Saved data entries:
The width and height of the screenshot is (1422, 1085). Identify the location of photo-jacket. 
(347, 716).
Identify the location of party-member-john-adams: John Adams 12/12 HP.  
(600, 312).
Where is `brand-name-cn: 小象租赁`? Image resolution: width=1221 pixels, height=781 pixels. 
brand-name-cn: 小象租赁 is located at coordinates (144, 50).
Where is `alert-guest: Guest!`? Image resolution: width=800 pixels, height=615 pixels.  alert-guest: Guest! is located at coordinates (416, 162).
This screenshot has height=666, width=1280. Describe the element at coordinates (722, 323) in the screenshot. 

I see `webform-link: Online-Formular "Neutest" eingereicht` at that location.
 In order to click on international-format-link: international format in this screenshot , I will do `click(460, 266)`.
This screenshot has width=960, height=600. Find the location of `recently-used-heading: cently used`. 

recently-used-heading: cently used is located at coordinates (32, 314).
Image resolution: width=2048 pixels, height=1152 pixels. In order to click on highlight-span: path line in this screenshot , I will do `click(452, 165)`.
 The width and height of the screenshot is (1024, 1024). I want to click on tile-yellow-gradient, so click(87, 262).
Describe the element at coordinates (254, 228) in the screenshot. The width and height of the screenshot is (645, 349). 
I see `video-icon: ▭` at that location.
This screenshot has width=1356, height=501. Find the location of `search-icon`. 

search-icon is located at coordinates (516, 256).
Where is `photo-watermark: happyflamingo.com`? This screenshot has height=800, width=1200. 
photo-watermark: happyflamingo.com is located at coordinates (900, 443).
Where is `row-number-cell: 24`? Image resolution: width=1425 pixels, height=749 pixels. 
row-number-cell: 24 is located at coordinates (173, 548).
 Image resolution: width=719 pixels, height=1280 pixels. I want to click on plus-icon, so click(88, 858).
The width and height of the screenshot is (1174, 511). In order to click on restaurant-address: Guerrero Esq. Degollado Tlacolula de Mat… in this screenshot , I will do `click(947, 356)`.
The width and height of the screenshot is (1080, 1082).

- _WHAT IS BEING ASKED_
Rename "photo-jacket" to "photo-coat" in the entries from the first line through the line containing "brand-name-cn: 小象租赁 is", both included. Write out only those lines, with nothing else changed.

- _REPLY_
The width and height of the screenshot is (1422, 1085). Identify the location of photo-coat. 
(347, 716).
Identify the location of party-member-john-adams: John Adams 12/12 HP.  
(600, 312).
Where is `brand-name-cn: 小象租赁`? Image resolution: width=1221 pixels, height=781 pixels. 
brand-name-cn: 小象租赁 is located at coordinates (144, 50).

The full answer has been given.